**The problem**
All lines in the records below that hold "Collapse" are to be shown.

* * * *

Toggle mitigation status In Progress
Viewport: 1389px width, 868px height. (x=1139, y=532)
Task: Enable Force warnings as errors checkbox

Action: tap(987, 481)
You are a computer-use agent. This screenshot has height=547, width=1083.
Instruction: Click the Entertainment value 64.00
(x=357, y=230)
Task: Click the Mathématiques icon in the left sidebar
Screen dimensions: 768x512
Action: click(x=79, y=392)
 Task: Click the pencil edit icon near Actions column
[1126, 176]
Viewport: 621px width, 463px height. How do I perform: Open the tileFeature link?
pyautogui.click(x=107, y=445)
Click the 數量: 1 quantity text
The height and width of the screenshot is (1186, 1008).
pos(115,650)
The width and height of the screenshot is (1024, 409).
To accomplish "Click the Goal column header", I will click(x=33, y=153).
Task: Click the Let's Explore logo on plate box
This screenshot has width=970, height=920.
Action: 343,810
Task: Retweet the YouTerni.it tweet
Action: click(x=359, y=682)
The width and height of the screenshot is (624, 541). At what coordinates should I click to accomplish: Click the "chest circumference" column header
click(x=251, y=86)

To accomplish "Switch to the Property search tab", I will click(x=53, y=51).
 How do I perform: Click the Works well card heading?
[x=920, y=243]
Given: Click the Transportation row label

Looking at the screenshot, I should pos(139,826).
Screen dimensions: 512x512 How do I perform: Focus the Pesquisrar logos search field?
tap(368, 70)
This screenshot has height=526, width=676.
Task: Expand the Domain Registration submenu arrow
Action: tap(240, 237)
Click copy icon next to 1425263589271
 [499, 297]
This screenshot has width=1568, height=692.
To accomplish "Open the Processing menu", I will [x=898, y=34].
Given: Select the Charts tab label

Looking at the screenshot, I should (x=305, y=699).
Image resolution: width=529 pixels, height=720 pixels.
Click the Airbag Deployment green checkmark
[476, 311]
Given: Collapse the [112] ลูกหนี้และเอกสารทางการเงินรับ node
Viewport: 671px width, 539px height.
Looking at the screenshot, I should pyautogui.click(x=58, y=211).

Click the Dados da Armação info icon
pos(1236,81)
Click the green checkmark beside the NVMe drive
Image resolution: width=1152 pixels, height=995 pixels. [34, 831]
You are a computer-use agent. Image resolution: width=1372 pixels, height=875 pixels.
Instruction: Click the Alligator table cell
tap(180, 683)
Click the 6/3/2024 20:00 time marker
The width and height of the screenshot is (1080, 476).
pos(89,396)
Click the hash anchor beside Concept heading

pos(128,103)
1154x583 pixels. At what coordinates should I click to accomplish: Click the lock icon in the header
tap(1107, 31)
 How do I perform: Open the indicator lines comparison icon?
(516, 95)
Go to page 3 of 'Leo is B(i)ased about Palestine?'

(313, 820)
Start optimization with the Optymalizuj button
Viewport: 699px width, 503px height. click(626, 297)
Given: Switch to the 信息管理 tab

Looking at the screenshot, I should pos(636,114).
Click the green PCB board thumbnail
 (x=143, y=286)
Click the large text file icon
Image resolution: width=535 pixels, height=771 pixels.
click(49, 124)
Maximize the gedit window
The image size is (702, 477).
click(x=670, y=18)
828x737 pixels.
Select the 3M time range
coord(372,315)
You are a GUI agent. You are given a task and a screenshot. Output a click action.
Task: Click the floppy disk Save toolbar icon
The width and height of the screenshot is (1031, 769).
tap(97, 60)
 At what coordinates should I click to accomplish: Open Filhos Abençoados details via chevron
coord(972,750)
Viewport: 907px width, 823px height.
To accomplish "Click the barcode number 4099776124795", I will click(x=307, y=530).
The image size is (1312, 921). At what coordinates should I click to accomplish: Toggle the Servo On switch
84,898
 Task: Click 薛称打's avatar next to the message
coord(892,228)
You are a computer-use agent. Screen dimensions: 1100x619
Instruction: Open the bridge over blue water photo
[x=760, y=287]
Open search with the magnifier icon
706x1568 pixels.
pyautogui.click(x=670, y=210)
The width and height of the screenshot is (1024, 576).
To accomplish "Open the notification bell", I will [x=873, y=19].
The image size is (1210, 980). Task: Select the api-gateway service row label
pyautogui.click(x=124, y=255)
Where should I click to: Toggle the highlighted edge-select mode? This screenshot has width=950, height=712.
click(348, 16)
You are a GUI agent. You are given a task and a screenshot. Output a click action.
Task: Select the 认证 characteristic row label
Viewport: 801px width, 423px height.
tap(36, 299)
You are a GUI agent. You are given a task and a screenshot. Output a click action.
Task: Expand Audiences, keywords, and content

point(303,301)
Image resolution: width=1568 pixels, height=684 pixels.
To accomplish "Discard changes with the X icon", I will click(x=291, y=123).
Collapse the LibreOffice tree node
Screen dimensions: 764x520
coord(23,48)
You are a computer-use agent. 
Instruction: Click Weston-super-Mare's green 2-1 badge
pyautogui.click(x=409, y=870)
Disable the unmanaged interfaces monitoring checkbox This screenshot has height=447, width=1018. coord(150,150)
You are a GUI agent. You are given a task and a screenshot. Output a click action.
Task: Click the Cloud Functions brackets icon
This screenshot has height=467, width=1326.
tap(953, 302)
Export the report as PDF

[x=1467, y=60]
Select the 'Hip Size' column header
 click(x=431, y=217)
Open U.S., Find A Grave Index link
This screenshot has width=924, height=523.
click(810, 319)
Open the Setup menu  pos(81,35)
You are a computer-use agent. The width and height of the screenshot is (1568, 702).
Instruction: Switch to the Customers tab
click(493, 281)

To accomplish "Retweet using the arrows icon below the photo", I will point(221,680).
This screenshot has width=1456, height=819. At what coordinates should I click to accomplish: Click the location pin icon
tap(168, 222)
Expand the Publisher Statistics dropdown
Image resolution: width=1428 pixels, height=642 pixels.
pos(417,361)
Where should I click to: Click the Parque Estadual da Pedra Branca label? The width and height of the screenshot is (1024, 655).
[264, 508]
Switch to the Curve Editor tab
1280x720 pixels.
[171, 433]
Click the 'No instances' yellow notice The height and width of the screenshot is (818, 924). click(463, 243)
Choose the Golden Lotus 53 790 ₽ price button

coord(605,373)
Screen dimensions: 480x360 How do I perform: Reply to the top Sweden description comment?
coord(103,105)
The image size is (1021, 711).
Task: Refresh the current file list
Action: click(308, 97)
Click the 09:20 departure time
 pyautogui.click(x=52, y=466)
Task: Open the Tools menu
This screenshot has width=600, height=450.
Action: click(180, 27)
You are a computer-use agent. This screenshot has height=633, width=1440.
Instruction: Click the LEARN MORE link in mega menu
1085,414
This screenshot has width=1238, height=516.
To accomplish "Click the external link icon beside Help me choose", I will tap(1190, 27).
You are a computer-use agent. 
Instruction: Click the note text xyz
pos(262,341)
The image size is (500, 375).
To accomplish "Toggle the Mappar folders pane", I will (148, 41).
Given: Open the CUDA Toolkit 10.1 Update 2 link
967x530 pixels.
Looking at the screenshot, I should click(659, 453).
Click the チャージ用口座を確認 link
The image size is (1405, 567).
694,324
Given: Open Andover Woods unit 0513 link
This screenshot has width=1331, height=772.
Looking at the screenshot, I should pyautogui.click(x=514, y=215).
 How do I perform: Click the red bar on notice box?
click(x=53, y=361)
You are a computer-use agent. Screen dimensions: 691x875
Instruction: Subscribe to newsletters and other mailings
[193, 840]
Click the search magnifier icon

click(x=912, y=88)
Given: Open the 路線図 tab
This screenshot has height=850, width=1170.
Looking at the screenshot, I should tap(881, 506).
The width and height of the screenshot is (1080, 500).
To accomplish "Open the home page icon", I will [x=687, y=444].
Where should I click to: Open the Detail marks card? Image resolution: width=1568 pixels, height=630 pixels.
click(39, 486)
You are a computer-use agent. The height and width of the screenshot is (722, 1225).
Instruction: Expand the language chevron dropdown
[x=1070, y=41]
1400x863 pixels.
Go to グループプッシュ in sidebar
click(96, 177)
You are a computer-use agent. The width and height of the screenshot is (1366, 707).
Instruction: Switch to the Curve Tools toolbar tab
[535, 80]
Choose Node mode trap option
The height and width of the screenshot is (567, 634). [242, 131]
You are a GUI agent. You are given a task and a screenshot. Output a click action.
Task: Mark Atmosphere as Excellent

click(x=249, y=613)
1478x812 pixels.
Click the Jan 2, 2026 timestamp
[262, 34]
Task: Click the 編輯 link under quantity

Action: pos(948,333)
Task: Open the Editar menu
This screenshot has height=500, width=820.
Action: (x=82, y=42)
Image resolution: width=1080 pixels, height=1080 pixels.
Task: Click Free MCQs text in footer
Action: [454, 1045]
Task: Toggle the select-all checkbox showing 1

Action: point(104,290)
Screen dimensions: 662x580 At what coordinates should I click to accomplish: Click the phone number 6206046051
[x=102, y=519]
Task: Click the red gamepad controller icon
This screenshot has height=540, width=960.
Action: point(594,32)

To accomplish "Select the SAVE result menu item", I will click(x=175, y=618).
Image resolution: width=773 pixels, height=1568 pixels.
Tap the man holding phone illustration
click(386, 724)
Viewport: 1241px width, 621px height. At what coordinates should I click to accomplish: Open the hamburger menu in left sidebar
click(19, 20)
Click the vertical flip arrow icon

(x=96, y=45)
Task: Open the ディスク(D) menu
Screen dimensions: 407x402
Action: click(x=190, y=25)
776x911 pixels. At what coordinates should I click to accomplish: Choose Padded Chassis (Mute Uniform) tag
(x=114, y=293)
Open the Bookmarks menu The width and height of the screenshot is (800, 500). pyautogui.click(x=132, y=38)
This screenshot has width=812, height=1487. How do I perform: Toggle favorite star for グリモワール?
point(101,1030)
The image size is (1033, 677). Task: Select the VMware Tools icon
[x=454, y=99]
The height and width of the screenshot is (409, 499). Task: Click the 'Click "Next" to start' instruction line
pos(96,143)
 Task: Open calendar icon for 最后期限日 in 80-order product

* * * *

**Your response**
Given: Collapse the [112] ลูกหนี้และเอกสารทางการเงินรับ node
Collapse the LibreOffice tree node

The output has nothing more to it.